Брехунец, учитель из Винницы, приехал в Москву давно, после первого краха украинского карбованца, и по мелочи торговал на рынке. А пять лет назад неизвестно на чьи деньги открыл «Поларис». Из-за права собирать дань с брехунцовской фирмы враждовало несколько преступных группировок. Контора у нее на одной территории, склады на другой, контейнеры на двух оптовых рынках, торговые точки… В конце концов «Поларис» отдали на кормление старому вору Фиделю, которому ни много ни мало — семьдесят пять лет. Уголовные авторитеты посмеиваются, но держат Фиделя как талисман — воры до такого возраста не доживают, а ведь хочется.

Как практически каждый рэкетир, хапающий больше, чем он может прожрать, Фидель завел свою торговлишку.
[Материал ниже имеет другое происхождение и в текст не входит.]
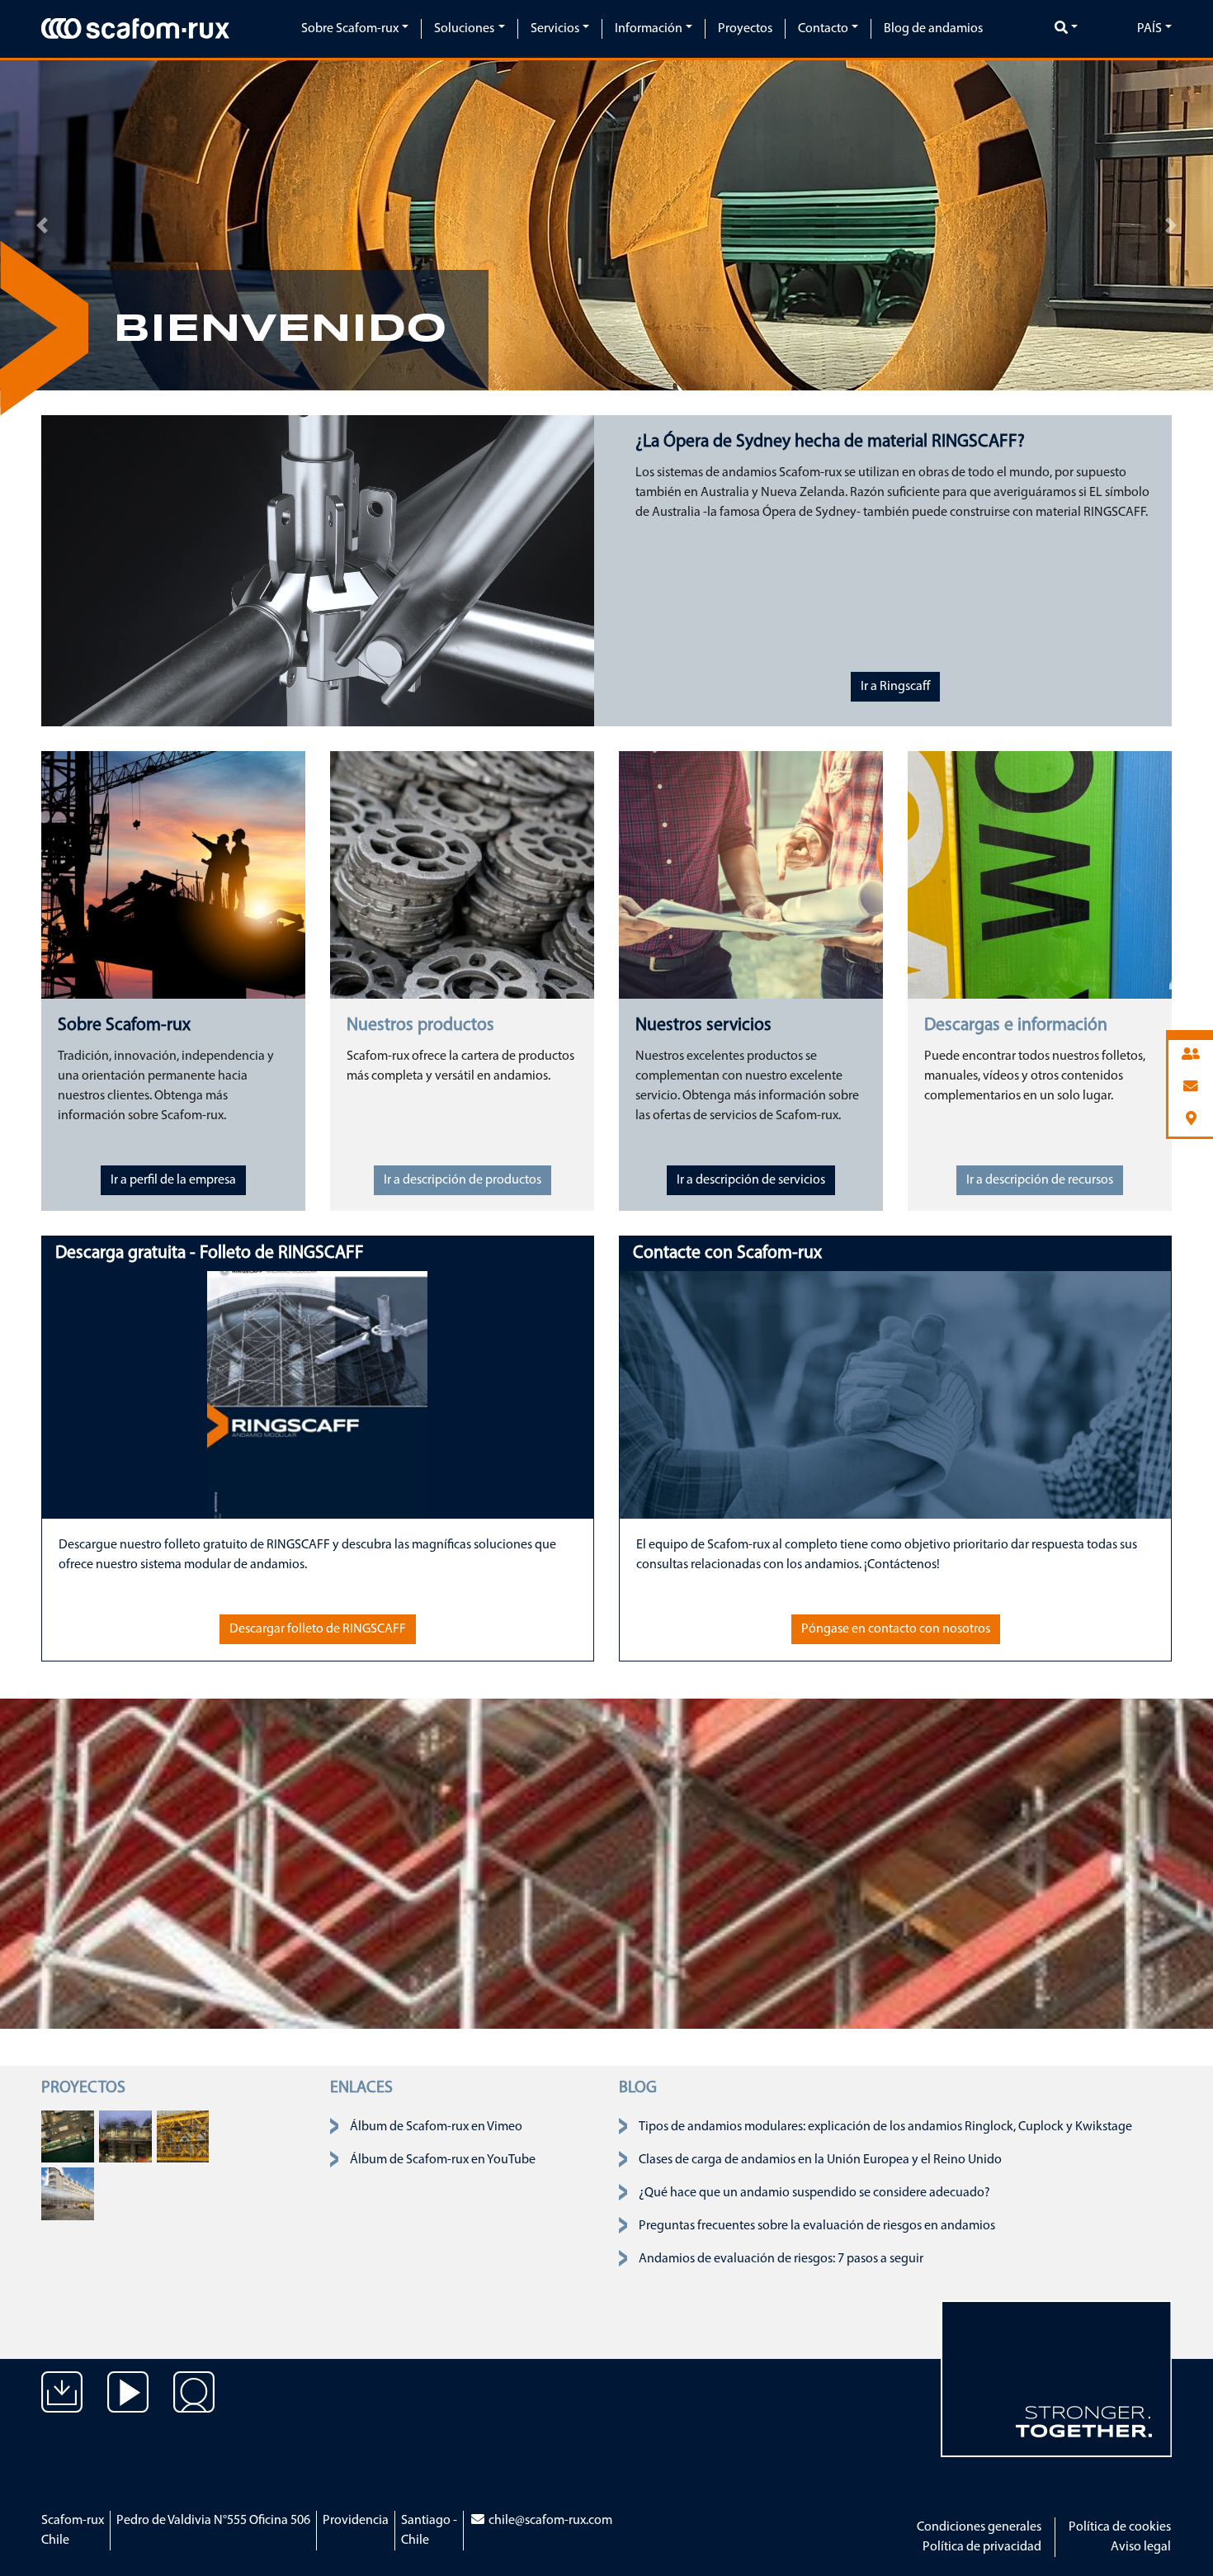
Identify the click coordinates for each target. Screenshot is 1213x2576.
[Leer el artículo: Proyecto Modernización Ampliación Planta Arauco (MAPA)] (125, 2136)
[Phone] (1190, 1055)
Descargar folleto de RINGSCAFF (317, 1629)
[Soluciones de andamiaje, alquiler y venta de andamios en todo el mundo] (194, 2404)
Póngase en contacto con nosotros (895, 1629)
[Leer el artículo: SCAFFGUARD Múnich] (67, 2193)
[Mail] (1190, 1087)
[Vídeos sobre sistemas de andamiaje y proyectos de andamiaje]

Ему принадлежит несколько лотков с фруктами, оформленных на фирму «Поларис». Не то из-за лени, не то из-за маломощности своей бригады Фидель доверяет сбор выручки работникам Брехунца. А вечером, между десятью и одиннадцатью, на склад к Брехунцу приезжает бригадир Фиделя Коржик и забирает деньги.

Вот эта последняя информация согрела Кудинкина. Брехунец, можно сказать, уже был у него в руках! «Ящик поставлю!» — гаркнул Кудинкин в трубку. У Орехова, наверное, заложило ухо. Кудинкина распирало от охотничьего азарта, чувства собственной удачливости и предвкушения победы. Некоторые в таком состоянии пускаются в пляс, но Кудинкин предпочел Трехдюймовочку. Он ястребом взвился над прилегшей на кровать майоршей, уже в полете успев швырнуть телефонную трубку на рычаг.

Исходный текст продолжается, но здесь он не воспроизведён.